Four U of T global projects get almost $1-million funding injection from Connaught Fund

Marc Cadotte
Marc Cadotte, a biological sciences professor at U of T Scarborough, is receiving $242,500 to set up a Global Urban Biological Invasions Consortium (photo by Ken Jones)

Jennifer Robinson

Global research in blockchain technology and using theologies to help build more inclusive societies are among four University of Toronto projects sharing almost $1 million in funding from this year’s Connaught Global Challenge Award.

The internal award, funded by the Connaught Fund, supports new collaborations involving leading U of T researchers and students from multiple disciplines, along with innovators and thought leaders from other sectors.

The Connaught funding will help these programs get off the ground and boost efforts to find external funding to further develop solutions to global challenges, as well as create new research-oriented academic programs.

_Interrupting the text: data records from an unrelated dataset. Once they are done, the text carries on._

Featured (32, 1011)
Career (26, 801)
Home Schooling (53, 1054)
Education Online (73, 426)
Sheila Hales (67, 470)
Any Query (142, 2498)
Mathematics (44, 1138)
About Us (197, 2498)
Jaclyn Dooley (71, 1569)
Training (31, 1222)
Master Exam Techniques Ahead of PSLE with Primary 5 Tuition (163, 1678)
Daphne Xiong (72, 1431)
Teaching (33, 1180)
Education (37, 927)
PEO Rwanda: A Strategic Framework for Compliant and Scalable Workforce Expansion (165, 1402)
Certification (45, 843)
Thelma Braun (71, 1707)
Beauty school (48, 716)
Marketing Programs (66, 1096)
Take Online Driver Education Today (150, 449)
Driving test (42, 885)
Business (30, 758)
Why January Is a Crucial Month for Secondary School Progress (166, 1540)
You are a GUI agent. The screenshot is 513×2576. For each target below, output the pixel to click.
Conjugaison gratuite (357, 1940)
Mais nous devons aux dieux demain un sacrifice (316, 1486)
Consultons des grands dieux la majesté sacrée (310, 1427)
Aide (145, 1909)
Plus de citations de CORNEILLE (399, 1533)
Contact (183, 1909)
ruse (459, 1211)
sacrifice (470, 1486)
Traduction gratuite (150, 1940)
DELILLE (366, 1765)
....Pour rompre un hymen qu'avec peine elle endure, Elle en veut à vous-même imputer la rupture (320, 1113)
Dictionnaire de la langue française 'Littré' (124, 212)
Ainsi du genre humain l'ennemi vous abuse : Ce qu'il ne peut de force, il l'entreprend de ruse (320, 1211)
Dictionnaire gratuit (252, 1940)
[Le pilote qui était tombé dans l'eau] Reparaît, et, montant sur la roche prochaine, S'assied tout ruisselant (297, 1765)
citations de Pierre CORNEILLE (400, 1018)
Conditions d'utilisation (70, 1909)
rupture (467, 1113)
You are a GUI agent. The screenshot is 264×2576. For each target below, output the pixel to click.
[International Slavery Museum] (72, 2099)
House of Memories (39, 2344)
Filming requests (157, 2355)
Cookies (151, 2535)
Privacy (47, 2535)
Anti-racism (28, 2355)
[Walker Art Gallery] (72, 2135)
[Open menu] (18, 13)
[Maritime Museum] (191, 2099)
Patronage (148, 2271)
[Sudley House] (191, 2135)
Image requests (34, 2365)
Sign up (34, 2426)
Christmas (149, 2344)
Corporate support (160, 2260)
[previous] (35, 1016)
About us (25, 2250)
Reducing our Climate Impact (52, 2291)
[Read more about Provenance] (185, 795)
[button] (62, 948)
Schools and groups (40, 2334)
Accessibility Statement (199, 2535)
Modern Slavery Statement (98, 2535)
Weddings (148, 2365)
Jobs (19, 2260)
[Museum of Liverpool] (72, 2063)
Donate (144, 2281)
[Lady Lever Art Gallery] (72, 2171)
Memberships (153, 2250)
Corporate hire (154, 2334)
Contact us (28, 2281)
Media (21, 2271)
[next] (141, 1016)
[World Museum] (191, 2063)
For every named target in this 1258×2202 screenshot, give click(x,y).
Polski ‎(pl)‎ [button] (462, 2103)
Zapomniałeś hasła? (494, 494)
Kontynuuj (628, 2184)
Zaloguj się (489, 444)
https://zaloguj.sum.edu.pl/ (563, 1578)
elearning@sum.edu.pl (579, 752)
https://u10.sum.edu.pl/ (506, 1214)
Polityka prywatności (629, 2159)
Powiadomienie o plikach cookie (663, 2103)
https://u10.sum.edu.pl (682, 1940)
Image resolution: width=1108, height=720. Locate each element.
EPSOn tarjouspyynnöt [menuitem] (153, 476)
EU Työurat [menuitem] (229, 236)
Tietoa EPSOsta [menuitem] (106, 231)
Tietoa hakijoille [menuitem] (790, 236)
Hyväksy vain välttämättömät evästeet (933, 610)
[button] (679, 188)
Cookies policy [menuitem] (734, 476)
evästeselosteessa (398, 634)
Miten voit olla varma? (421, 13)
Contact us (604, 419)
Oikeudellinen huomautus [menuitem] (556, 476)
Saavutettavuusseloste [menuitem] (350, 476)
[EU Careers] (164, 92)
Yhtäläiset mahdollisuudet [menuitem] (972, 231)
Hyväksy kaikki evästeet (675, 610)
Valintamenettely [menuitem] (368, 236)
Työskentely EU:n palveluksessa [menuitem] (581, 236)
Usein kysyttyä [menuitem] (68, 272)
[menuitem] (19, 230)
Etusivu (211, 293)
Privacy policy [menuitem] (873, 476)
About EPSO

“The Connaught Global Challenge Award is unique,” said Vivek Goel, U of T’s vice-president of research and innovation. “It fosters cross-disciplinary research, harnessing the university’s incredible depth and breadth of expertise to come up with truly innovative, groundbreaking solutions.

“Once again, we have been amazed by the tremendous creativity and desire of U of T’s scholars to work together to tackle some of the world’s most challenging and complicated global problems.”

Marc Cadotte, a biological sciences professor at University of Toronto Scarborough, is receiving $242,500 to set up a Global Urban Biological Invasions Consortium.

The consortium will oversee a network of projects and collaborations to determine the magnitude of invasion economic and ecosystem impacts in cities around the world.

Understanding invasive plant and animal species – and how best to tackle them – is largely based on insights from natural habitats, yet urban ecosystems differ radically because of the human population. Researchers will study a number of issues including how political, economic, trade, and environmental differences among cities influence how vulnerable they are to invasive species.

His team includes U of T researchers Marney Isaac, department of physical and environmental sciences and the Centre for Critical Development Studies at U of T Scarborough, and the department of geography; Daniel Silver, department of sociology at U of T Scarborough; Scott MacIvor and Nicholas Mandrak, department of biological sciences at U of T Scarborough and the department of ecology and evolutionary biology; Sara Hughes, department of political science at U of T Mississauga; Marc Johnson, department of biology at U of T Mississauga and director of the Centre for Urban Environments; Marie-Josée Fortin, department of ecology and evolutionary biology; Sandy M. Smith, Faculty of Forestry; and Liat Margolis, John H. Daniels Faculty of Architecture, Landscape, and Design.